This summer has been challenging. Unlike previous summers, it hasn’t felt carefree or relaxing. Some of the difficulty has come from being in the middle of a transition period. In 28 days I’m moving away from all I’ve known to go to college. Most people can’t believe that it’s already August because that means summer is coming to a close. I can’t believe it’s already August because that means I’m leaving this month! But although I leave so soon, I can’t leave yet. Waiting is hard. I’ve been working towards going to college all year long, and yet I’m still stuck in the bittersweet in-between. Transition seasons are always messy and tough. This one is no exception.

I’ve also encountered other difficulties this summer. My family is still waiting for our adoption to move forward, (See Mountains) and I’ve been working 4-5 days a week on staff at a camp. My job is a huge blessing, but I feel like I’m missing out on so much valuable time with my family and friends. I know having a job is part of being an adult, but it has definitely made me realize that my childhood is over, and that is hard to process. Individually, these struggles might be manageable, but put together they’ve left me feeling incredibly worn.
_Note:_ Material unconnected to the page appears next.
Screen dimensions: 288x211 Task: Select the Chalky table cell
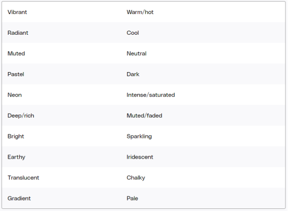point(136,178)
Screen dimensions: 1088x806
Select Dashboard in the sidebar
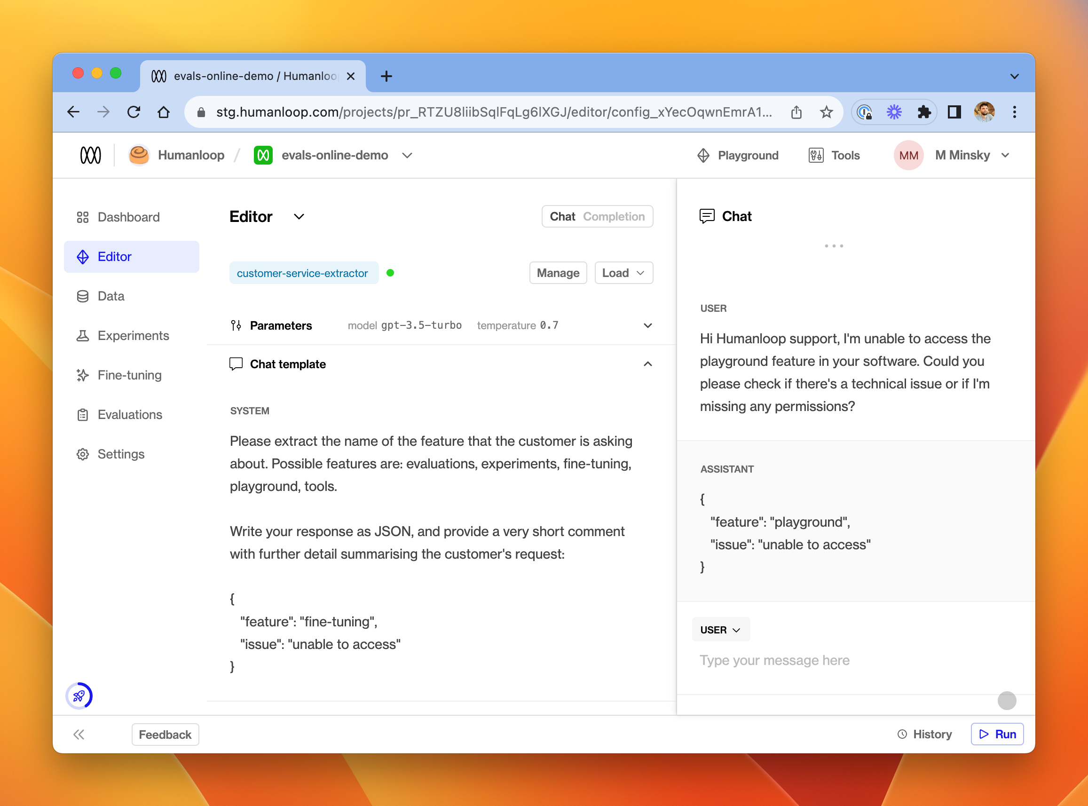[x=128, y=217]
Through all these trials, I’ve been trying so hard to trust God. I’ve been striving and straining, and working as hard as I can, yet I’ve been failing at every turn. Last night, however, God met me right where I was, and helped me back onto my feet.

For the past two years I’ve attended a life-changing summer camp called Collide. This year I was too old to be a camper, but last night I had the privilege of going to camp for the evening worship service. Let’s just say I’m coming to a fuller understanding of the beauty of being sweetly broken.

For the first hour of the service I worshipped, and listened, and prayed, but nothing life-altering happened. Then, towards the end of his message, the speaker talked about how much God loves us. His words hit me full force. God’s love is at the core of everything good, yet I so easily forget how much he loves me. When the worship band began to play How He Loves, tears streamed down my face. I feel like I’ve been holding in my emotions all summer. I’ve been trying so hard to be strong. I’ve been searching for a formula that would enable me to make it through this season. Do this every day, don’t eat that, sleep for this long, just say that, don’t forget to pray about this, and then you’ll be ok. It’s exhausting! When I mess up, my self-confidence takes a hit. When I succeed, I become prideful. God never intended for me to live this way. He wants me to be confident, yet humble. My strength will fail, but his won’t. My plans won’t succeed, but his will. On my own, I’ll never make it, but I am not alone. He has broken through my tough exterior with his radical grace and love, and I am free. None of my struggles have gone away, but God loves me, and that is enough.